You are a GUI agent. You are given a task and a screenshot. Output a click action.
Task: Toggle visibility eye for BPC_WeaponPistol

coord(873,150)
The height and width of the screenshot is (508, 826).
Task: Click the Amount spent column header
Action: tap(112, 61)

◆ ◆ ◆

◆ **Aim of the task**
Echo these lines back verbatim.

◆ **Exercise result**
You are a GUI agent. You are given a task and a screenshot. Output a click action.
Task: Toggle visibility eye for BPC_WeaponPistol

coord(873,150)
The height and width of the screenshot is (508, 826).
Task: Click the Amount spent column header
Action: tap(112, 61)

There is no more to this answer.